Task brief
From the line containing "Task: Print using the printer icon button" down to the line containing "Select the Orchestrate" in the records below, reproduce every line exactly, ends included, and omit all others.

Information supplied
____________________
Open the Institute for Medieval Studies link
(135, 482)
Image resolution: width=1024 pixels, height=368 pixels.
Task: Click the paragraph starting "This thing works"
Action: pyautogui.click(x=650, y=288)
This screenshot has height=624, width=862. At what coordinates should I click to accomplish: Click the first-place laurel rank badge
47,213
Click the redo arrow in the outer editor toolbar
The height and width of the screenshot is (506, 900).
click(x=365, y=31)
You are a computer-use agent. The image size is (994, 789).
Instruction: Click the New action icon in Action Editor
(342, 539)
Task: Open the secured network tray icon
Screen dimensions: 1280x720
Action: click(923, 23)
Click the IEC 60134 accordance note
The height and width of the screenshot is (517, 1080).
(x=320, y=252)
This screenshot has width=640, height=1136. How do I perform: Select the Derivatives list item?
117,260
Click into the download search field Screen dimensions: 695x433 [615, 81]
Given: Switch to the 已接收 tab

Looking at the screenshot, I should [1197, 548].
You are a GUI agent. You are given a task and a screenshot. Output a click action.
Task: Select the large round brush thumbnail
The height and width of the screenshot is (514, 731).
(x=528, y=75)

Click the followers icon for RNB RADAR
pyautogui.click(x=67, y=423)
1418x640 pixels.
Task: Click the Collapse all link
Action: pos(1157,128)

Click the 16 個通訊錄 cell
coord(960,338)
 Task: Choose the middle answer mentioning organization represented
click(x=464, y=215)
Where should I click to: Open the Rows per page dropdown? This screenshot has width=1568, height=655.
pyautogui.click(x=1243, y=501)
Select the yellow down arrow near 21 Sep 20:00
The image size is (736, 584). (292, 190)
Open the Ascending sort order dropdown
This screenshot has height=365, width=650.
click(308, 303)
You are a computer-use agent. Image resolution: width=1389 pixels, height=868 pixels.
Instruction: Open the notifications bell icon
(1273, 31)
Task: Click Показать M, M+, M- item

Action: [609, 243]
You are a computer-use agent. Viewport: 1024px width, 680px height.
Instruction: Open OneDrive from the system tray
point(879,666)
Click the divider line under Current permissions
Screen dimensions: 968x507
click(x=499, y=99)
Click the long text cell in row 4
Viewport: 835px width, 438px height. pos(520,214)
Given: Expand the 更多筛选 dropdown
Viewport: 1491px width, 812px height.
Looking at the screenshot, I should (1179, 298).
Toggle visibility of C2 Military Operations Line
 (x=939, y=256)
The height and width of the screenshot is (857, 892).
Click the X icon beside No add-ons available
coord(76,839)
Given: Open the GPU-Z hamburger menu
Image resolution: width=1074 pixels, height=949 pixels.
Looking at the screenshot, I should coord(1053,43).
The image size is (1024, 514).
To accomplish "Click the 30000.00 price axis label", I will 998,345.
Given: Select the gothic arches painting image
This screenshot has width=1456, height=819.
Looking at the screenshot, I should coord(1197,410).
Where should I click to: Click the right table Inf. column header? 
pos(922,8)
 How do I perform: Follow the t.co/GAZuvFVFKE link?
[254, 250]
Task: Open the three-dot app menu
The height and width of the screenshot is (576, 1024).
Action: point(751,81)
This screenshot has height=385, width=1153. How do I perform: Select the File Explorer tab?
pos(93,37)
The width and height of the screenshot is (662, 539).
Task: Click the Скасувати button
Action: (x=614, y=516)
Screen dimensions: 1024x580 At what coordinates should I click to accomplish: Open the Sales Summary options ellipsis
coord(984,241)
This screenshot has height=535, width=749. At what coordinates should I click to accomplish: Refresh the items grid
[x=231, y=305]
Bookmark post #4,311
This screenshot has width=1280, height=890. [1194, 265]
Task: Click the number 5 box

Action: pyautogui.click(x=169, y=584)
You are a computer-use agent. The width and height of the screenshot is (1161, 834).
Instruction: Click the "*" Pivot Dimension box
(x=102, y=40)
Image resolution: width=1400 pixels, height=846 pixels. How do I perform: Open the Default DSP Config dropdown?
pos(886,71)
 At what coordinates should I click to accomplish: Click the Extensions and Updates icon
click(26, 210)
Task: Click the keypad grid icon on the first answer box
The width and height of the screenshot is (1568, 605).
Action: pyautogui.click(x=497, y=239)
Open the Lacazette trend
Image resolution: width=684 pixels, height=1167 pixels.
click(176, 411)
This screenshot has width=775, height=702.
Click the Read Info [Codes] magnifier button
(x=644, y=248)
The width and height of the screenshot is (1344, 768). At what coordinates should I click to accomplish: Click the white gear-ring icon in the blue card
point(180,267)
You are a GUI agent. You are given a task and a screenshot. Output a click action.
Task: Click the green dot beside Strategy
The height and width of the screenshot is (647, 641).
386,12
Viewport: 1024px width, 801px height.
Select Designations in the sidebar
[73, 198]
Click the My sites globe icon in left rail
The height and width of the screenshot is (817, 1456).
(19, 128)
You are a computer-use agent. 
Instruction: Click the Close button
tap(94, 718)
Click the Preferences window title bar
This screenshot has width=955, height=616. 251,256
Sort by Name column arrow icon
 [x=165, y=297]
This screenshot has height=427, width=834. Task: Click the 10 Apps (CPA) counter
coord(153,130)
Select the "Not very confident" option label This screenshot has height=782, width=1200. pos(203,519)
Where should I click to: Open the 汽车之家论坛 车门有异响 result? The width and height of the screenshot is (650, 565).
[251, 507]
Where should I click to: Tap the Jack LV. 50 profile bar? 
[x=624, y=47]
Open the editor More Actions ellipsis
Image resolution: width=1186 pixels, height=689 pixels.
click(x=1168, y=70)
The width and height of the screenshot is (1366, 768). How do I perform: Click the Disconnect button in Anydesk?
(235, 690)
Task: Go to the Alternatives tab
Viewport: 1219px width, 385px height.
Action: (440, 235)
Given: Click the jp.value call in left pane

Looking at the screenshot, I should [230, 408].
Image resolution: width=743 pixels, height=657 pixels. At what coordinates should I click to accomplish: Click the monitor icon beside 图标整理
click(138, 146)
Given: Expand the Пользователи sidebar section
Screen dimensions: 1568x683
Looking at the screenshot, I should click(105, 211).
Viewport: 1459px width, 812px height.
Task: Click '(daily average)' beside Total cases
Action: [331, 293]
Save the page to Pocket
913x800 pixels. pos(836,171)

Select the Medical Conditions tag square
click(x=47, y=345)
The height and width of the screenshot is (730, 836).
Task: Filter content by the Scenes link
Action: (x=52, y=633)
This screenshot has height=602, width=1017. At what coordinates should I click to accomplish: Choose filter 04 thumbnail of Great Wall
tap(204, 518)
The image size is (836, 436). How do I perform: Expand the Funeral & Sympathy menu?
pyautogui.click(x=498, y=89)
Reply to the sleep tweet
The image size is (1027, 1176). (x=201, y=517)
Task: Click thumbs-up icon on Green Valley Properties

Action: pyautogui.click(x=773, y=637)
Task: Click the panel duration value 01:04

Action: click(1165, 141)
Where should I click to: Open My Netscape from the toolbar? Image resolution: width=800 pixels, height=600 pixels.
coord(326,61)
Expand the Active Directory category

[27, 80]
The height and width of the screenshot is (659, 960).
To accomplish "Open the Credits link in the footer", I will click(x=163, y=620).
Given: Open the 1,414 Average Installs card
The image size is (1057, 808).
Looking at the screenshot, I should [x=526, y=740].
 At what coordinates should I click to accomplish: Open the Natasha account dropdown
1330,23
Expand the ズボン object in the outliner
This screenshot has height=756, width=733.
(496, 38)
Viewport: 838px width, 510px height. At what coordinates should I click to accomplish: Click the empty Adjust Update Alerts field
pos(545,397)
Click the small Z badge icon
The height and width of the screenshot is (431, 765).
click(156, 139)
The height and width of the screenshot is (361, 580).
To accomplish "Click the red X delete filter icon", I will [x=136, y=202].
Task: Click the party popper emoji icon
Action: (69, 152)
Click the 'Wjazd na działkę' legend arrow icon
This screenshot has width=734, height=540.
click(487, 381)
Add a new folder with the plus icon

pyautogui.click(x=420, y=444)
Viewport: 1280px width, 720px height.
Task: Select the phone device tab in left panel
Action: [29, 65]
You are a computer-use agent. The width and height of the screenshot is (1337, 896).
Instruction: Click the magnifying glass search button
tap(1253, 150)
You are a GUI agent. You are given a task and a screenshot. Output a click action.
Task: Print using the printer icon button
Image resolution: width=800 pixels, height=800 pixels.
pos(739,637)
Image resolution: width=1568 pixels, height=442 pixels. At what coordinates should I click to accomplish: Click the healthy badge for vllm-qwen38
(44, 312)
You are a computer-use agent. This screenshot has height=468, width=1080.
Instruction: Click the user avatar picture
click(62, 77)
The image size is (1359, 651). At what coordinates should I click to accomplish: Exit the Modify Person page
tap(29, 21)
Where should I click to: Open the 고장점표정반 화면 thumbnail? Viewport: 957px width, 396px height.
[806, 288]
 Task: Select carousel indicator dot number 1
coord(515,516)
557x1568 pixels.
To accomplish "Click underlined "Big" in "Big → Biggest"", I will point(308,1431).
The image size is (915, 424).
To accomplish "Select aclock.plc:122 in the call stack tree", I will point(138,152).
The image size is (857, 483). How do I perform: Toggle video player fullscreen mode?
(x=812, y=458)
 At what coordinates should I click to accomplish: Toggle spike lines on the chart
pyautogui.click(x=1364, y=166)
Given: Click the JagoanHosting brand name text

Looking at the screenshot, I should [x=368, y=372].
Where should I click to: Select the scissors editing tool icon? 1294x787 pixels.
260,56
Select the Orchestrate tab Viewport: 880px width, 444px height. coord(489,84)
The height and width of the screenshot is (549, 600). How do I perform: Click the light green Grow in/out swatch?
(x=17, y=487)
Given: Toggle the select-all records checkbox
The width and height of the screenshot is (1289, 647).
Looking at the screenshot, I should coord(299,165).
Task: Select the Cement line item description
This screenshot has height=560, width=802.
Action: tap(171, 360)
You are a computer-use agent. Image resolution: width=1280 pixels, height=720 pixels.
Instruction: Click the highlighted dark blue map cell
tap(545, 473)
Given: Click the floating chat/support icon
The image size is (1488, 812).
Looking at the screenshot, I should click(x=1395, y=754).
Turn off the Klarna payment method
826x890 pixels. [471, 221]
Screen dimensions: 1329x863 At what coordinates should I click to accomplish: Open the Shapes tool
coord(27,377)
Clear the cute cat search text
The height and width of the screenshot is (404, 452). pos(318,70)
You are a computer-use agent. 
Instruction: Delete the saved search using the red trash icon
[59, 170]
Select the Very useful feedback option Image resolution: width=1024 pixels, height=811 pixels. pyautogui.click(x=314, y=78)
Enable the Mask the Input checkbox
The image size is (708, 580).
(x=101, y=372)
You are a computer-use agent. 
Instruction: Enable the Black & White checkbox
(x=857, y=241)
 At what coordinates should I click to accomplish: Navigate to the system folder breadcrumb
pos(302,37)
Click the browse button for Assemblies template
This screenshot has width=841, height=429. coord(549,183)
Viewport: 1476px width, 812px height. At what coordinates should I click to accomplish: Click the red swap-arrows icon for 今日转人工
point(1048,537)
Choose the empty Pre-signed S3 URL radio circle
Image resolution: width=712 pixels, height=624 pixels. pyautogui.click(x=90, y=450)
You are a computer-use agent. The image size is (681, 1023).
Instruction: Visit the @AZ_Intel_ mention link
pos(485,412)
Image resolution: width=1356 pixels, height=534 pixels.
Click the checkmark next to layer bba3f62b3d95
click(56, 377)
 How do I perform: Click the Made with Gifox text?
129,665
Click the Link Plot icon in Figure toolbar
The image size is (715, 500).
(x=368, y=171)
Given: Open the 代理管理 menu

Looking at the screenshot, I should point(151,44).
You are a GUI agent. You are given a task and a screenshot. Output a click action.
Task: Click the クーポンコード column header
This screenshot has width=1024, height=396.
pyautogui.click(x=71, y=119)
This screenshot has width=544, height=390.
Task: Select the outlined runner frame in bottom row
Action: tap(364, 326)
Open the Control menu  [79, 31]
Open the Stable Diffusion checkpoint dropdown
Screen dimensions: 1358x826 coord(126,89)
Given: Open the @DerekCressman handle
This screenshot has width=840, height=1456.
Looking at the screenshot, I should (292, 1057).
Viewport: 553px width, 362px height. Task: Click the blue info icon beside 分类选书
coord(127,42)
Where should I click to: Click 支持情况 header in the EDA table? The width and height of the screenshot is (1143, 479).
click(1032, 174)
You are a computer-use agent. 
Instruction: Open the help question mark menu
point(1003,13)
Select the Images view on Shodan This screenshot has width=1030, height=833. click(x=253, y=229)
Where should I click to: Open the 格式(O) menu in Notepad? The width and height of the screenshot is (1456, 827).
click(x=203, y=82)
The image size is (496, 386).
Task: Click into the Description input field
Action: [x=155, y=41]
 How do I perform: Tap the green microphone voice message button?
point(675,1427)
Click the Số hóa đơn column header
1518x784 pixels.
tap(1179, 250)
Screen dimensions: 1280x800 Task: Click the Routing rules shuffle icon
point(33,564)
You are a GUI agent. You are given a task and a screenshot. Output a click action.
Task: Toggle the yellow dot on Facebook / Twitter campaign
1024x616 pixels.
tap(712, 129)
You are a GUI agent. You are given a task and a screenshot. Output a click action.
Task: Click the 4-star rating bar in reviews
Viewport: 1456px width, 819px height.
____________________
Exercise solution
Task: Print using the printer icon button
Image resolution: width=800 pixels, height=800 pixels.
pos(739,637)
Image resolution: width=1568 pixels, height=442 pixels. At what coordinates should I click to accomplish: Click the healthy badge for vllm-qwen38
(44, 312)
You are a computer-use agent. This screenshot has height=468, width=1080.
Instruction: Click the user avatar picture
click(62, 77)
The image size is (1359, 651). At what coordinates should I click to accomplish: Exit the Modify Person page
tap(29, 21)
Where should I click to: Open the 고장점표정반 화면 thumbnail? Viewport: 957px width, 396px height.
[806, 288]
 Task: Select carousel indicator dot number 1
coord(515,516)
557x1568 pixels.
To accomplish "Click underlined "Big" in "Big → Biggest"", I will point(308,1431).
The image size is (915, 424).
To accomplish "Select aclock.plc:122 in the call stack tree", I will point(138,152).
The image size is (857, 483). How do I perform: Toggle video player fullscreen mode?
(x=812, y=458)
 At what coordinates should I click to accomplish: Toggle spike lines on the chart
pyautogui.click(x=1364, y=166)
Given: Click the JagoanHosting brand name text

Looking at the screenshot, I should [x=368, y=372].
Where should I click to: Select the scissors editing tool icon? 1294x787 pixels.
260,56
Select the Orchestrate tab Viewport: 880px width, 444px height. coord(489,84)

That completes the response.